Me sentaba a su lado por las tardes, el rato que me dejaban entrar. Un enfermero alto y flaco, de pelo largo, con aire melancólico de galgo ruso, se movía por allí en silencio. Un día me dijo que le hablase a mi padre. ¿Me escucha?, le pregunté yo. No tengo ni idea, dijo él, yo creo que sí, y por si acaso le cuento cosas.

Empecé a contarle cosas a mi padre, en vez de sentarme allí en silencio. Le veía allí, dormido en la cama, lleno de tubos, su cuerpo allí pero su alma perdida en quién sabe qué desiertos, donde yo no podía llegar. Pasaron los días.

Se me ocurrió decirle que me apretase la mano si me escuchaba. Todas las tardes me sentaba con él y de vez en cuando le pedía que me apretase la mano si me escuchaba. Un día, la apretó. Y con ese apretón todo volvió a su sitio.

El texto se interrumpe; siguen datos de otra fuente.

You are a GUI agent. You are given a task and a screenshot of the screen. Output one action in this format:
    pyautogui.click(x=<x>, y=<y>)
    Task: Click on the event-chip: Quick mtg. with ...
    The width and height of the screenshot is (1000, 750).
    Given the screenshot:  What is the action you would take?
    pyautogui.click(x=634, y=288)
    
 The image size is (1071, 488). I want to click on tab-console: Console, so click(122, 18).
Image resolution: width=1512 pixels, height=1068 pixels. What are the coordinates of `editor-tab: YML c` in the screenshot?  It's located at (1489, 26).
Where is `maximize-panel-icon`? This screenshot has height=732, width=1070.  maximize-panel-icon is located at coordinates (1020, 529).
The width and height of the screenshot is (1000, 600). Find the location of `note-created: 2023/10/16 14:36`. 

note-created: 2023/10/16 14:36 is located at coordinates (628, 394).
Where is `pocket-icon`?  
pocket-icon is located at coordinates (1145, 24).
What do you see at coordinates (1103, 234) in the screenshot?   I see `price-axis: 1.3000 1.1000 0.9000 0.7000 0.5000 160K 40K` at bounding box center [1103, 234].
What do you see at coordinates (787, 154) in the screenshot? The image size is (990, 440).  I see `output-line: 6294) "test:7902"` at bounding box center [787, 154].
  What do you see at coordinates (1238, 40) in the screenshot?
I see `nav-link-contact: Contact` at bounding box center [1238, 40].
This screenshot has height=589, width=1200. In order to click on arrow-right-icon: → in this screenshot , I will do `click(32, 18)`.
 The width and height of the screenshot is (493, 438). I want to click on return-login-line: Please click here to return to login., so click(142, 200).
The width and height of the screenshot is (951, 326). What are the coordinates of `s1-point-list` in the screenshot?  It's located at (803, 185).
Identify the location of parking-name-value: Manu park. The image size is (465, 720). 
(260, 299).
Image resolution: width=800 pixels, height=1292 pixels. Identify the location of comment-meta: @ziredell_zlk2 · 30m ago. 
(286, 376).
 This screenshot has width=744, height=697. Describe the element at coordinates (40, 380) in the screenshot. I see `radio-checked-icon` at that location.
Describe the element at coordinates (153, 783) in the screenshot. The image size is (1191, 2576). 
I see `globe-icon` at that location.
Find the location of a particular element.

Mi padre murió un par de años después, tranquilo, sin miedo ni cuentas pendientes, como consecuencia de esa misma enfermedad, después de muchas horas de conversaciones, de unas cuantas despedidas y de muchos paseos con mi madre junto al río.

Dicen que la vida es poca cosa. No estoy de acuerdo. Yo lo único que sé es que aquella tarde en la que mi padre volvió del desierto y me apretó la mano, antes de conocer las secuelas, antes de saber si era el mismo que se fue o no, todo lo que se había descolocado se ordenó de golpe.